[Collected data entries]
· · · ·

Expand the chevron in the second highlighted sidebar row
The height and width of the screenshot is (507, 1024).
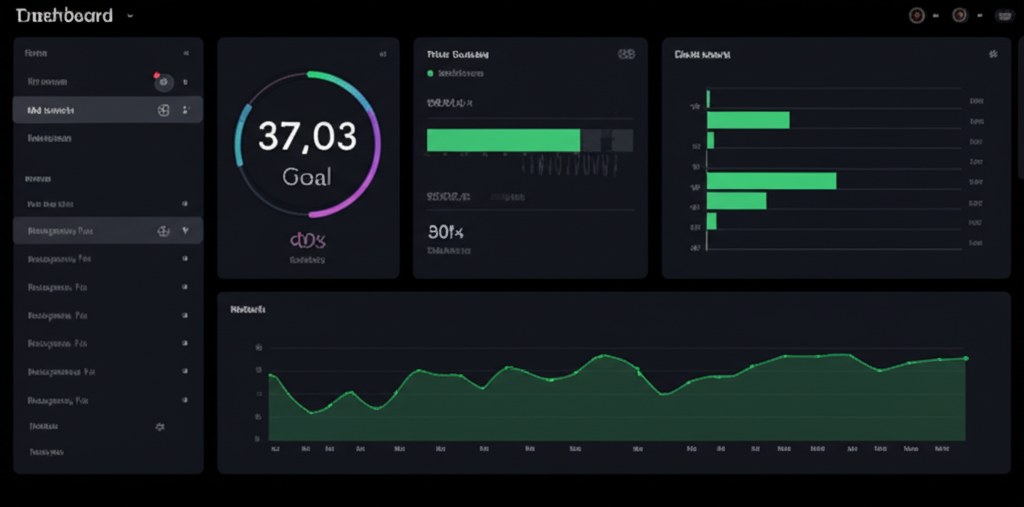[185, 231]
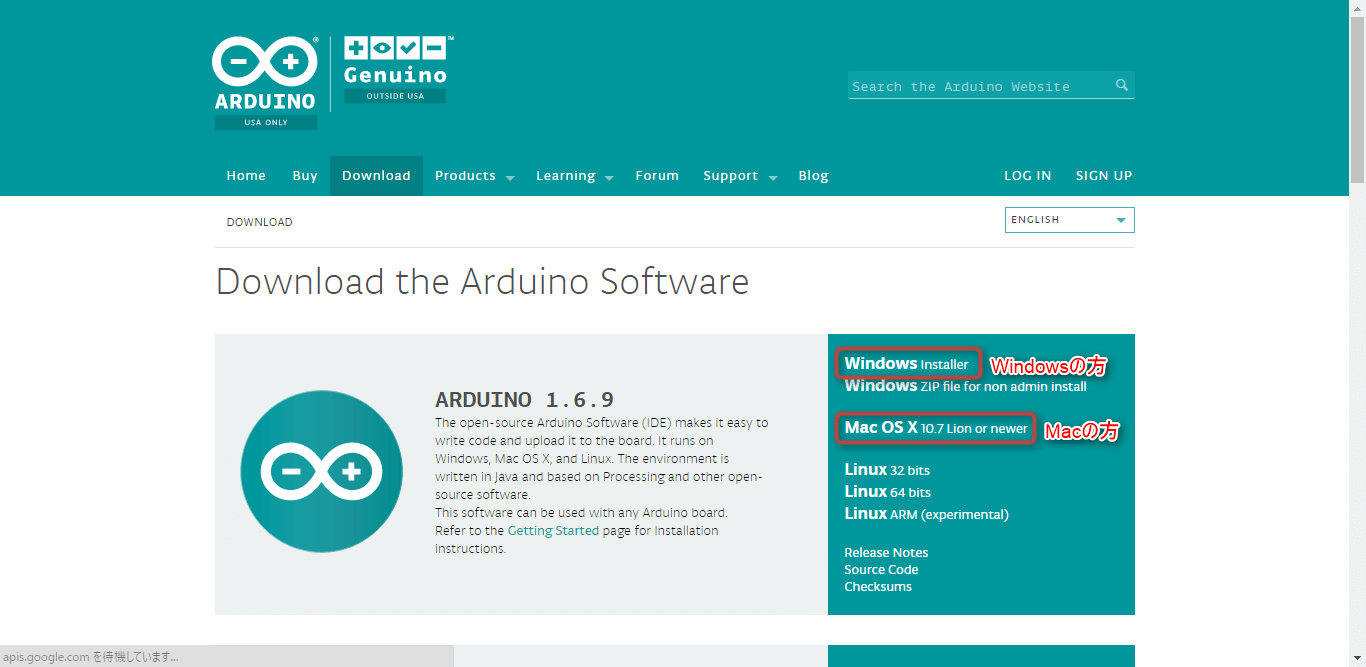Viewport: 1366px width, 667px height.
Task: Click the Genuino logo in header
Action: point(396,70)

· · · ·

▶ **What the task asks**
Copy out every one of these lines word for word, leaving out the pictures.

▶ **Answer for the task**
Expand the chevron in the second highlighted sidebar row
The height and width of the screenshot is (507, 1024).
[185, 231]
Viewport: 1366px width, 667px height.
Task: Click the Genuino logo in header
Action: point(396,70)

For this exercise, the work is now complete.